In 1862, The Vienne Post said that there was a book that “deserves a distinguished place in all Christian libraries, and should be on the table of every pious family that faithfully preserves and celebrates the memory of its deceased members.”
The book they were talking about is In Heaven We’ll Meet Again: The Saints and Scripture on our Heavenly Reunion, by Father François René Blot, S.J.
If you have lost a loved one, you may be worried that you wont’ recognize them in Heaven. Or maybe you’re afraid that Heaven will be boring. But, as Father Blot points out, Heaven is not boring. It’s not filled with days upon days of singing ‘Hallelujah’ while dressed in white robes. It is so much more – full of beauty, peace, and union with our loved ones, the saints, and our Lord.

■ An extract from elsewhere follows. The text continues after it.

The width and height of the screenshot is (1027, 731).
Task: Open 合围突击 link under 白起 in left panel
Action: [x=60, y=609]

The book was originally written in the 1800s, an exchange of letters between a mother who had just lost her child and a priest who was comforting her with the truth about Heaven and the world to come. But death is not the end! The saints and the Bible point to an eternity filled with perfected friendships, reunion with those who have gone before us, and the beauty of being free from all sins and regrets.
Here are six saint quotes that point to the beauty of the world to come and remind us that death is not the end, but just the beginning!

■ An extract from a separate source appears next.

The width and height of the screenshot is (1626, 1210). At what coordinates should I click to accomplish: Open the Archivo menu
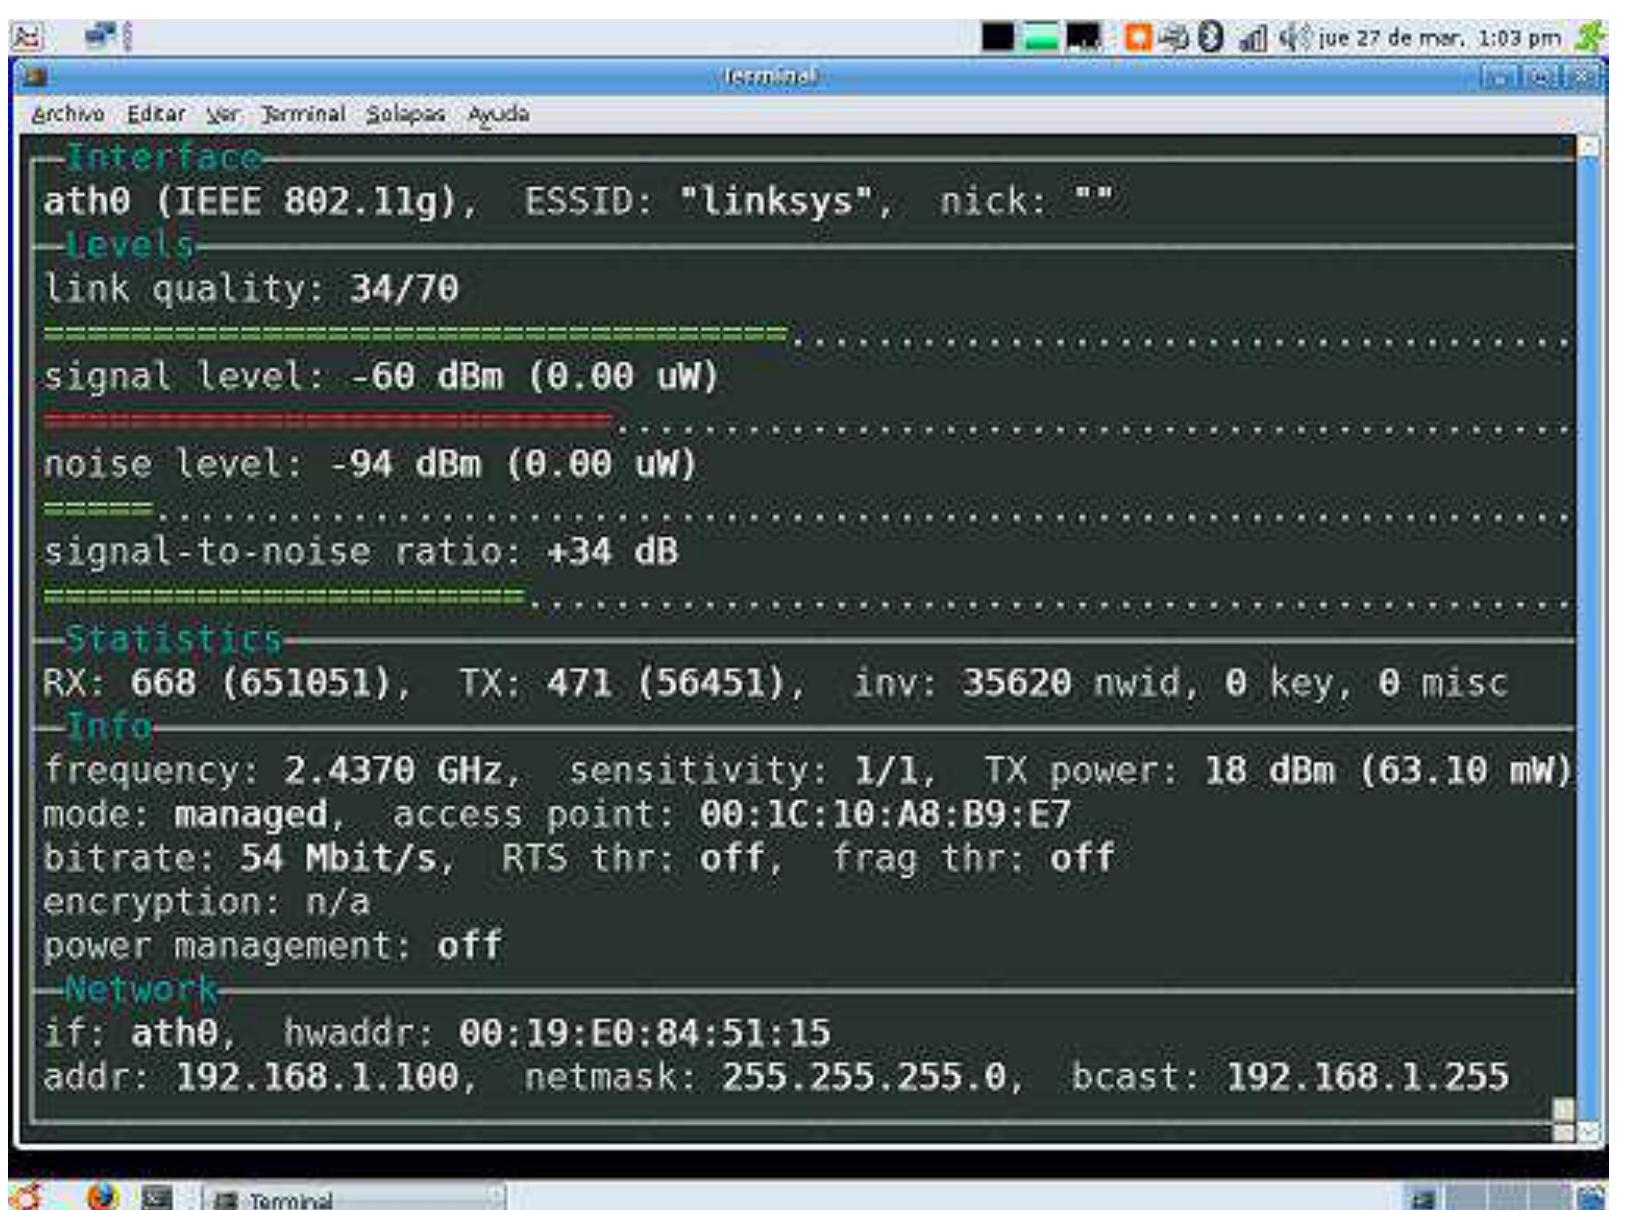[67, 114]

1. Don’t be angry at yourself for grieving
“Why condemn the mourning of holy mortals? Did not Jesus Himself weep for Lazarus, whom He loved? Did He not deign to commiserate our unhappiness so far as to shed tears over one that was dead? Did He not, humbling Himself to the level of human infirmity, weep for him whom He was about to raise to life by means of His divine nature? It is for this, O my brother, that your tears are pious and holy; for a similar affection causes them to flow; and if you weep for a worthy and chaste companion, it is not that you have doubts of the resurrection, but that your love has its regrets and its desires.” – St. Paulinus, bishop of Nola
2. Remember that in Heaven, you’ll know and recognize those who have gone before you
“Do you wish to behold him whom death has snatched from you? Lead, then, the same life as he in the path of virtue, and you will soon enjoy that blessed sight. But you would wish to see him even here. Ah! Who prevents you? It is both easy and allowable, if you are virtuous; for the hope of future goods is clearer than the possession itself.”
– St. John Chrysostom
3. God is mourning with you
“The more we are united to God, the fuller we are of love. Now, if God cannot know anguish Himself, He can and does commiserate ours; for to pity the wretched and to pardon the guilty is a thing peculiar to Him.” – St. Bernard of Clairvaux
4. Your loved ones in Heaven cannot wait for you to share in their joy
” Since we live here below as strangers and travelers, let us sigh for the day that will restore us to home, and give us back our place in the kingdom of Heaven. Who, being in exile, would not long to return to his country? Who, hastening home by sea, would not desire a favorable breeze to waft him the sooner to the embraces of his dear ones? Heaven is our home, and the patriarchs, our ancestors, are there before us. Many who are dear to us are expecting us; a considerable number of relations, brothers, children, are anxiously waiting for our arrival. They are certain now of their own eternal happiness and are full of solicitude for our salvation. To see, to embrace them – what joy both for them and us!” St. Cyprian
5. We look forward to a Heaven filled with perfect friendship with the Saints
“With whom shall we be in Heaven With God, who is our Father; with Jesus Christ, who is our Brother; with the Blessed Virgin, who is our Mother; with the angels and saints, who are our friends. A king, in his last moments, said with deep regret, ‘Must I then quit my kingdom to go into a country where no one is known to me?’ He had never thought of the happiness of Heaven. We must make friends there henceforth, in order that we may meet them after death; and then we shall not be afraid, like that king, of not knowing anyone in the other world.” – St. Ambrose
6. There is no shame in missing the ones you love
“We could be tempted to wish that all good friends might wait to die on the same day. Those who have no affection would bury the whole human race with dry eyes and light hearts, such men are unworthy to live. Our sensibility to friendship costs us much, but those who possess it would be ashamed to be without it – they would rather suffer than be devoid of feeling.” – Francois Fenelon, archbishop of Cambrai
In 1862, The Vienne Post said that Father Blot’s book “deserves a distinguished place in all Christian libraries, and should be on the table of every pious family that faithfully preserves and celebrates the memory of its deceased members.”
If you’ve ever lost someone close to you, or are struggling with grief after a death, then Fr. François René Blot’s book can be a great source of help and hope.